I cannot undoubtedly say Jair Bolsonaro’s election is a solid case of democratic backsliding if the Brazilian people chose him, at least fundamentally speaking.“We are still far from consensus on what constitutes ‘democracy,’” says Diamond. Those who vote for populist figures using nationalism as a means to amplify their platform appeal to those who feel their nation is under attack culturally, politically and economically. Bolsonaro’s Brazil will indeed be a departure from liberal democracy, which has traditionally found favor amongst many political scientists internationally, but a democracy nonetheless. Maybe populist presidencies are the new wave of democracy political scientists should come to accept or maybe the rise of these presidencies will revive the determination to pursue and instill liberal democracies.
Interesting post. I liked your perspective on the Brazilian elections especially because I am Brazilian myself and just wrote my first post on how I believe Brazilian democracy has been under threat since President Bolsonaro’s election. I agree when you said that Bolsonaro won through democratic elections, however, the means he used to get there and his attitudes after assuming presidency do indicate some noteworthy authoritarian tendencies, in my opinion. Bolsonaro had never been a popular politician in Brazil until PT, the Workers Party, was caught in a scandal of corruption. He had always preached violence and hate, being a “disloyal opposition,” but used to be kept under control and with low visibility.

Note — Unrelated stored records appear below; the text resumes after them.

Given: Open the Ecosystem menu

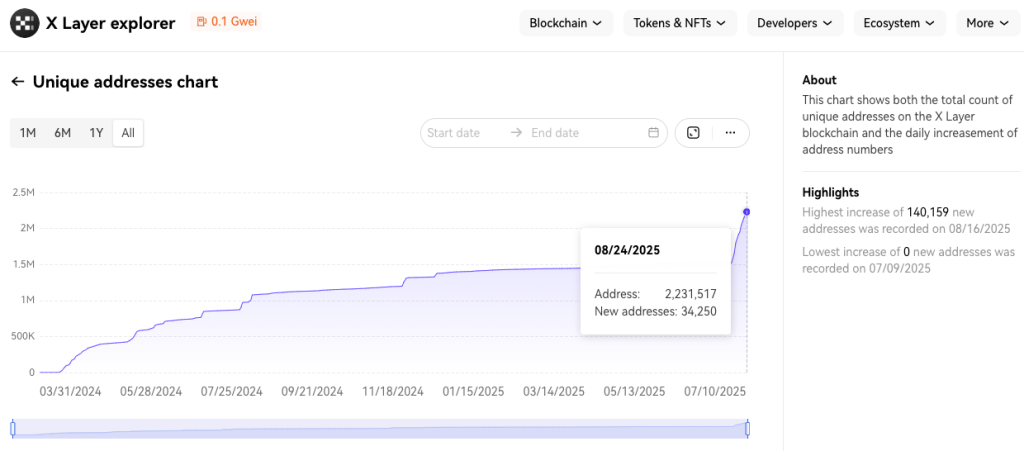Looking at the screenshot, I should point(899,23).
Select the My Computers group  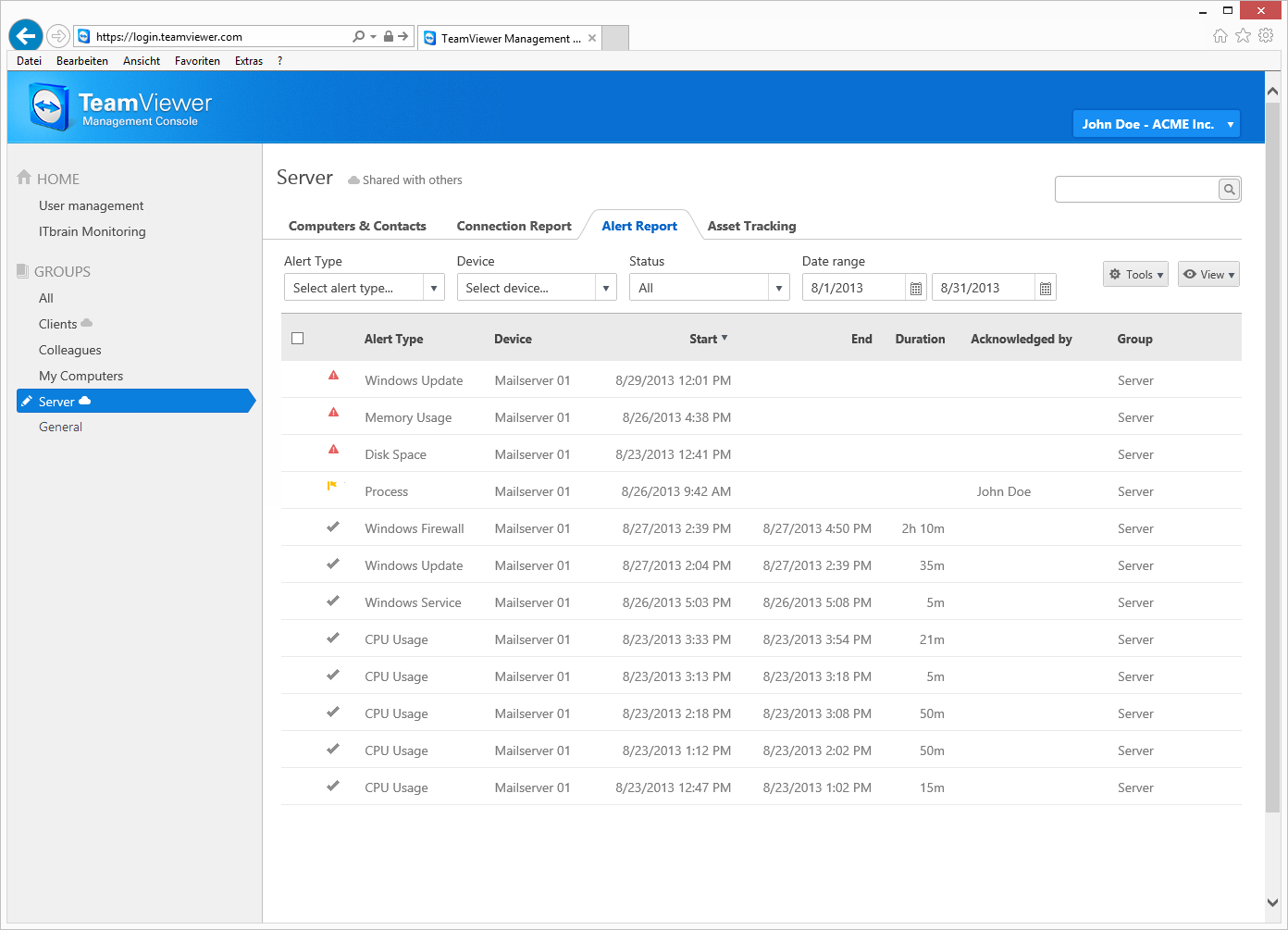(x=80, y=375)
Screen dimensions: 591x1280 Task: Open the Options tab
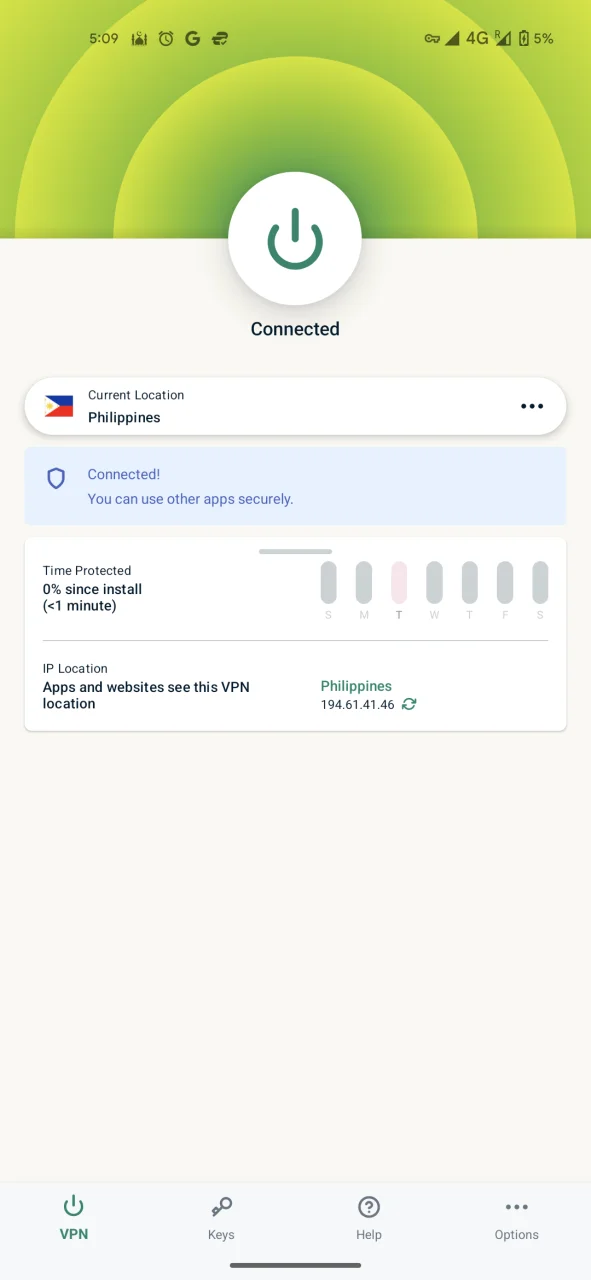517,1219
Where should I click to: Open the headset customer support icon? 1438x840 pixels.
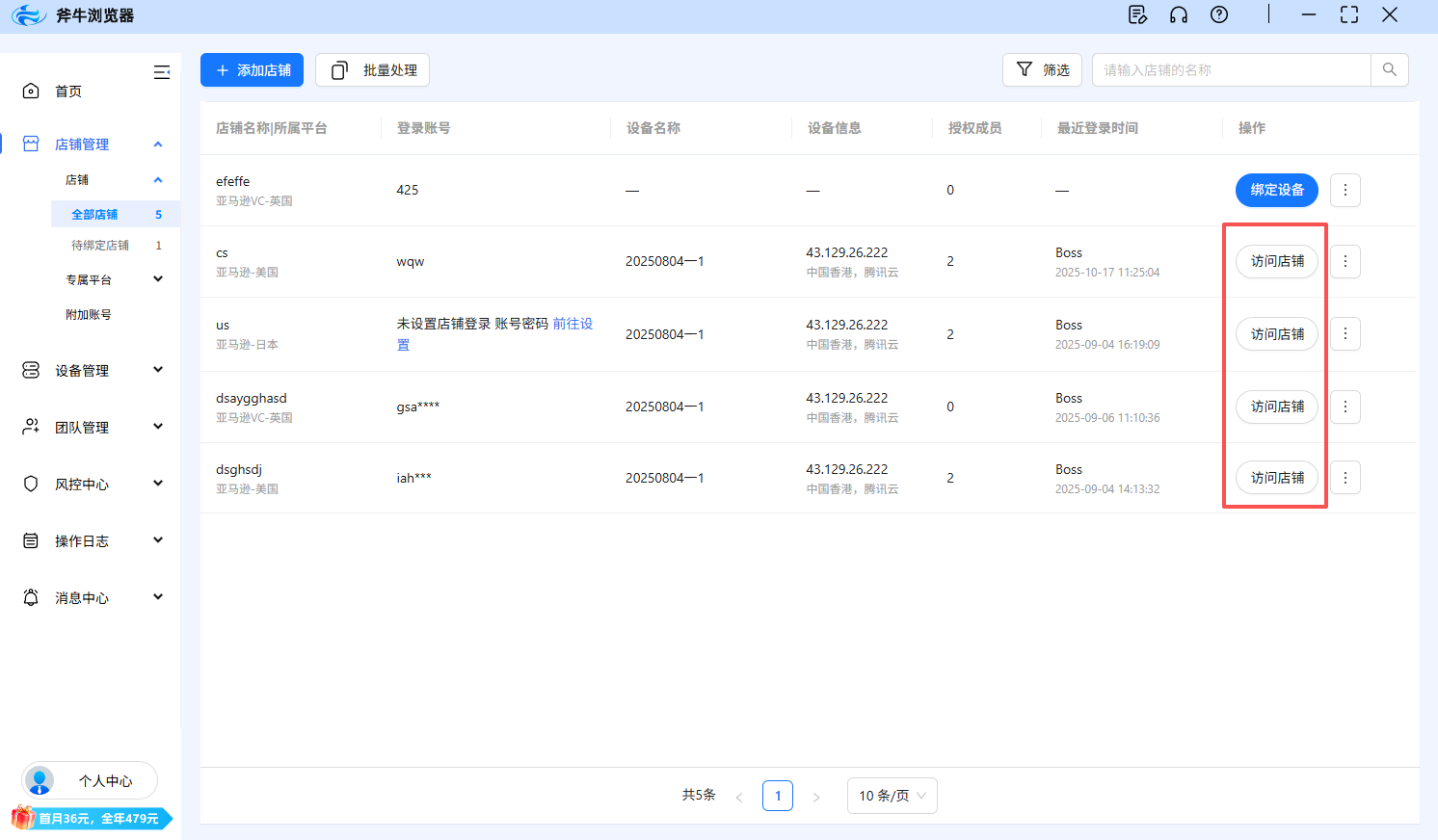pos(1178,14)
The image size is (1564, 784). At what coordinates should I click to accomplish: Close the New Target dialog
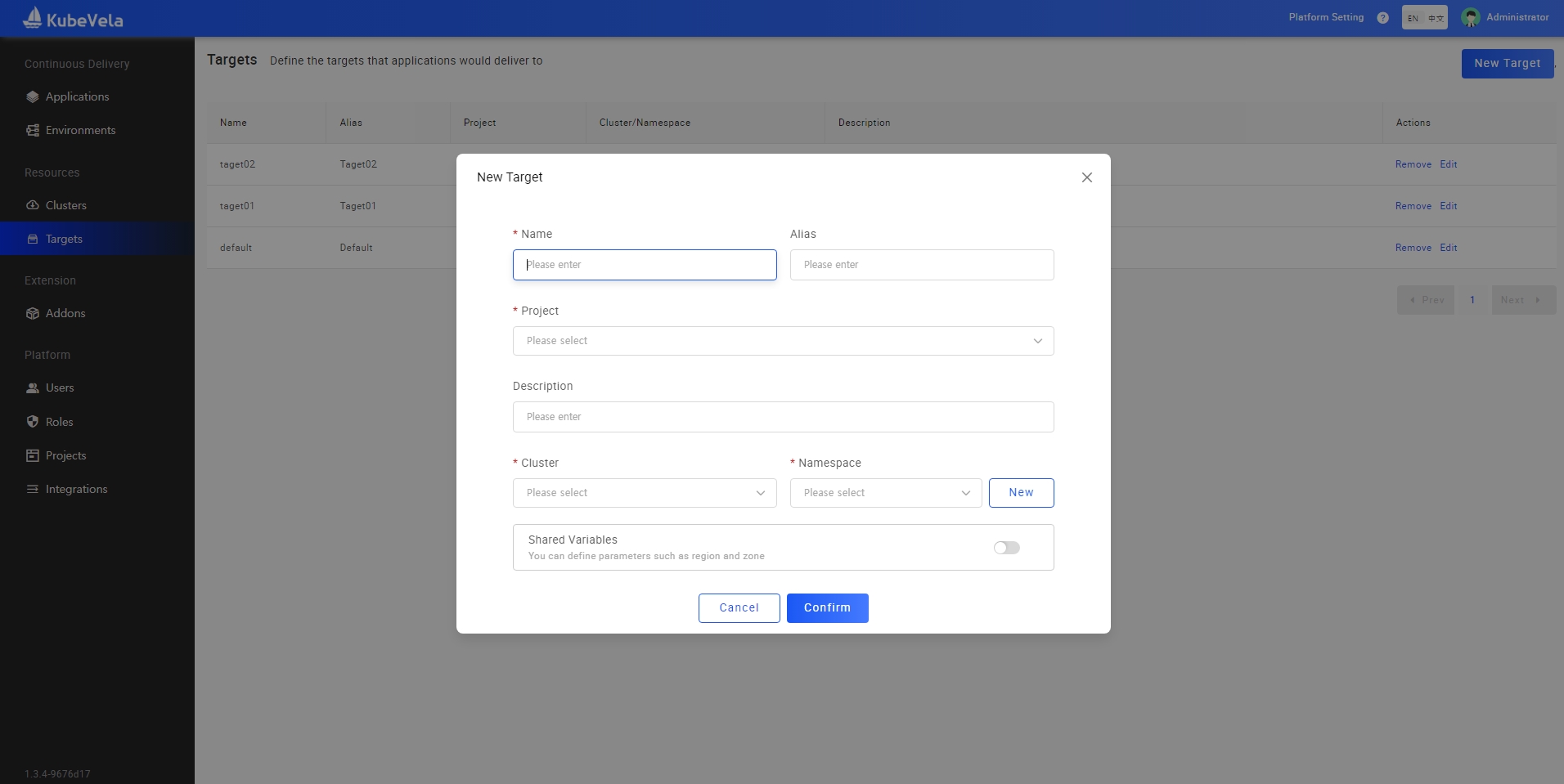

Until December of 2015, Bolsonaro had the lowest rate of voting intentions amongst all five presidential candidates (only 4%). From 2016 on, when PT’s involvement in corruption was revealed, Bolsonaro took advantage of Brazil’s political instability and people’s distrust towards PT, especially the lower classes, the majority of PT’s electoral base. He was not elected by people who were his supporters originally, but by voters who perceived a vote on him as a vote against PT. He appealed to ensuring public safety and improvements in the economy while also using slush funds to sponsor the spread of fake news about the opposition on social media. That is not playing fair and shows how his campaign was beyond manipulative and based on taking advantage of the country’s fragility. While I do understand when you say that Bolsonaro was elected through fair and open elections, we cannot forget how he has been violating the two unwritten norms of democracy (forbearance and mutual toleration), which are fundamental for the maintenance of democratic institutions and the Constitution. Because of that, in my perspective, Bolsonaro does pose a clear threat to Brazilian democracy.